Just wondering if i should still download ccleaner again ;D it stopped doing its job for some reason before i did this factory
reset so that's basically the only thing keeping me from getting it again.
I would assume your system was trashed and incapable of supporting CCleaner,
and no doubt many other applications would have also failed.
Now it is "Factory Fresh" CCleaner should be O.K.
I hate and fear missing shared DLL.
It tells me something terrible may have happened.
I do not see how CCleaner can undo the terrible whatever,
so I guess it merely cancels the warning flag.
M.$ Tech Support told me I had to remove .NET and re-install it before a security would take.
Windows REFUSED to uninstall and gave no error codes or reasons.
I used a tool supplied my a MSVP to tear out .NET 2,
and CCleaner showed thousands of missing shared DLL's - I only analyzed - cleaned nothing.

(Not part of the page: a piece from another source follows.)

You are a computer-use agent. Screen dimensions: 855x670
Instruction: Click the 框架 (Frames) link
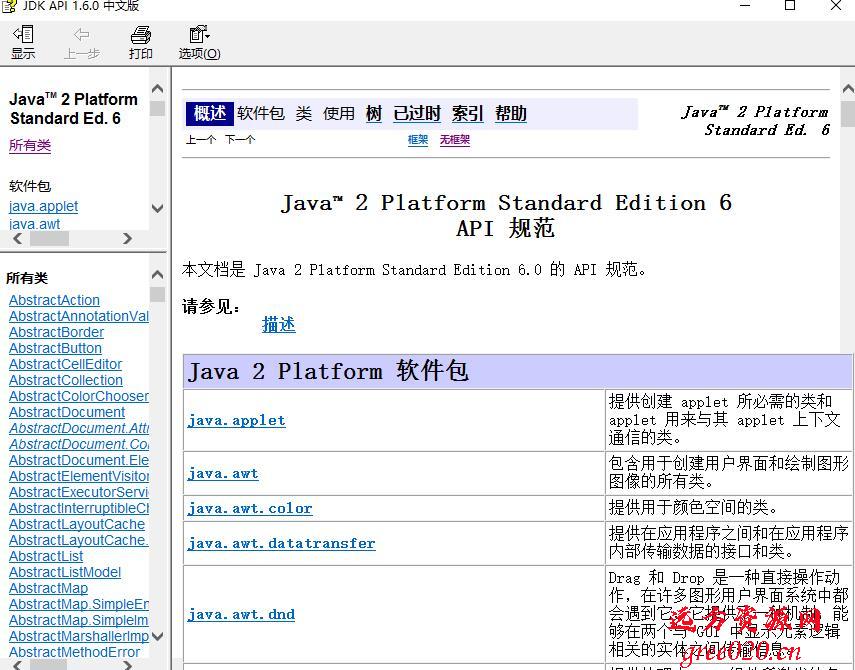pyautogui.click(x=418, y=140)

I Installed .NET 2 and most missing shared DLL's were no longer missing,
but there were a few dozen still absent.
I believe that when something is installed it may require the use of a common DLL.
If that DLL is absent then it incorporates it into the system and somewhere creates a flag with a value that says "in use by N=1 application".
If that DLL pre-exists then N is incremented.
When an application is uninstalled and no longer needs that DLL it should decrement the counter and test to see if anyone else still needs that DLL.
The DLL should be removed when no-one needs it anymore.
I believe the missing shared DLL's error simply indicates that an Application which needed the DLL and caused the increment to N, has not yet decremented N,
so the flag counter is saying someone needs this DLL but what is needed is now gone - tough.
If no applications need this DLL then I believe clearing the flag is a perfect solution.
If there is an application that still needs the DLL then the only solution is to re-install the DLL,
and I do not know if or how CCleaner would do that.
My .NET fiasco was several years ago.
I decided that I would not risk failure of essential applications due to missing and essential DLL's
so I restored the whole partition to how it had been before trying to remove .NET 2,
and accepted that the security patch would never stick, and depended on Comodo to continue protecting me.
That is my take on missing shared DLL's,
but I welcome any further information on this.